What the task asks: Extract every line of the listing below and reproduce each one character for character, changing nothing.
◇ ◇ ◇
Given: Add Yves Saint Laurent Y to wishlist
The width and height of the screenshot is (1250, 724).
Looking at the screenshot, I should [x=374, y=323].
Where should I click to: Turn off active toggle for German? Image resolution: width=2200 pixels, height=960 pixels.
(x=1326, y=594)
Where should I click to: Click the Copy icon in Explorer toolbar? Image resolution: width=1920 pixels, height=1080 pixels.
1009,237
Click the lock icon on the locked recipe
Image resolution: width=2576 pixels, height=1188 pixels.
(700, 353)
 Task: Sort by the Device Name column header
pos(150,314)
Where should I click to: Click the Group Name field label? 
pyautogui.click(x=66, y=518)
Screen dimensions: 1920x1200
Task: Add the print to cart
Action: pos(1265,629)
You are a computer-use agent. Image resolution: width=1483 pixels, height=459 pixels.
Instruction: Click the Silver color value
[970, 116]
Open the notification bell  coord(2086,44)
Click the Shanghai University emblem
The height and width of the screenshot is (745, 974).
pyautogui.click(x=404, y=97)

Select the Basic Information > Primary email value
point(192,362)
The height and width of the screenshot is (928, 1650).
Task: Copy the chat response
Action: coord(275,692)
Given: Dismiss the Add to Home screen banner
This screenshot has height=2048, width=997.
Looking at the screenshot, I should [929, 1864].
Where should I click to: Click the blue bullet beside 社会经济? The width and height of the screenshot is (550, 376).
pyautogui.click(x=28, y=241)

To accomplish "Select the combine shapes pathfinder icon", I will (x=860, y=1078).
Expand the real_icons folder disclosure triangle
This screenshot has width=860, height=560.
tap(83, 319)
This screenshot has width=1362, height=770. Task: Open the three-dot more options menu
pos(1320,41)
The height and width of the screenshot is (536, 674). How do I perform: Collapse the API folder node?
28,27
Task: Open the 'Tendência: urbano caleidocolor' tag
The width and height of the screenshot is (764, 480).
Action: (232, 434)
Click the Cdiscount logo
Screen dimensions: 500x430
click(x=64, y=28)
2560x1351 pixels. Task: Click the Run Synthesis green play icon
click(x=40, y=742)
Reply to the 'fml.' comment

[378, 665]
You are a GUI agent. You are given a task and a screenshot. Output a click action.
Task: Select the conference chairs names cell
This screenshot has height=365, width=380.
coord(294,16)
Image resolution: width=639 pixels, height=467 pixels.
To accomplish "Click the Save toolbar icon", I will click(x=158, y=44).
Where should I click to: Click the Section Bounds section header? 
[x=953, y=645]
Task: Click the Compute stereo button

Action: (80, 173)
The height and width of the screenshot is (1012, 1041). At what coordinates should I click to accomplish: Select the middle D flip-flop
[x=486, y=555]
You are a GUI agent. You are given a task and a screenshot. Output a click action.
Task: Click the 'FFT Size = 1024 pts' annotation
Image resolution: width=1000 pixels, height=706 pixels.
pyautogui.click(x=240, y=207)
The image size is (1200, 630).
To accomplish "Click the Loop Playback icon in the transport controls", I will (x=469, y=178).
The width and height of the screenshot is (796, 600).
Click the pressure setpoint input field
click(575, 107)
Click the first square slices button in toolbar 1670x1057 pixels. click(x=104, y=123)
◇ ◇ ◇
Task response:
Given: Add Yves Saint Laurent Y to wishlist
The width and height of the screenshot is (1250, 724).
Looking at the screenshot, I should [x=374, y=323].
Where should I click to: Turn off active toggle for German? Image resolution: width=2200 pixels, height=960 pixels.
(x=1326, y=594)
Where should I click to: Click the Copy icon in Explorer toolbar? Image resolution: width=1920 pixels, height=1080 pixels.
1009,237
Click the lock icon on the locked recipe
Image resolution: width=2576 pixels, height=1188 pixels.
(700, 353)
 Task: Sort by the Device Name column header
pos(150,314)
Where should I click to: Click the Group Name field label? 
pyautogui.click(x=66, y=518)
Screen dimensions: 1920x1200
Task: Add the print to cart
Action: pos(1265,629)
You are a computer-use agent. Image resolution: width=1483 pixels, height=459 pixels.
Instruction: Click the Silver color value
[970, 116]
Open the notification bell  coord(2086,44)
Click the Shanghai University emblem
The height and width of the screenshot is (745, 974).
pyautogui.click(x=404, y=97)

Select the Basic Information > Primary email value
point(192,362)
The height and width of the screenshot is (928, 1650).
Task: Copy the chat response
Action: coord(275,692)
Given: Dismiss the Add to Home screen banner
This screenshot has height=2048, width=997.
Looking at the screenshot, I should [929, 1864].
Where should I click to: Click the blue bullet beside 社会经济? The width and height of the screenshot is (550, 376).
pyautogui.click(x=28, y=241)

To accomplish "Select the combine shapes pathfinder icon", I will (x=860, y=1078).
Expand the real_icons folder disclosure triangle
This screenshot has width=860, height=560.
tap(83, 319)
This screenshot has width=1362, height=770. Task: Open the three-dot more options menu
pos(1320,41)
The height and width of the screenshot is (536, 674). How do I perform: Collapse the API folder node?
28,27
Task: Open the 'Tendência: urbano caleidocolor' tag
The width and height of the screenshot is (764, 480).
Action: (232, 434)
Click the Cdiscount logo
Screen dimensions: 500x430
click(x=64, y=28)
2560x1351 pixels. Task: Click the Run Synthesis green play icon
click(x=40, y=742)
Reply to the 'fml.' comment

[378, 665]
You are a GUI agent. You are given a task and a screenshot. Output a click action.
Task: Select the conference chairs names cell
This screenshot has height=365, width=380.
coord(294,16)
Image resolution: width=639 pixels, height=467 pixels.
To accomplish "Click the Save toolbar icon", I will click(x=158, y=44).
Where should I click to: Click the Section Bounds section header? 
[x=953, y=645]
Task: Click the Compute stereo button

Action: (80, 173)
The height and width of the screenshot is (1012, 1041). At what coordinates should I click to accomplish: Select the middle D flip-flop
[x=486, y=555]
You are a GUI agent. You are given a task and a screenshot. Output a click action.
Task: Click the 'FFT Size = 1024 pts' annotation
Image resolution: width=1000 pixels, height=706 pixels.
pyautogui.click(x=240, y=207)
The image size is (1200, 630).
To accomplish "Click the Loop Playback icon in the transport controls", I will (x=469, y=178).
The width and height of the screenshot is (796, 600).
Click the pressure setpoint input field
click(575, 107)
Click the first square slices button in toolbar 1670x1057 pixels. click(x=104, y=123)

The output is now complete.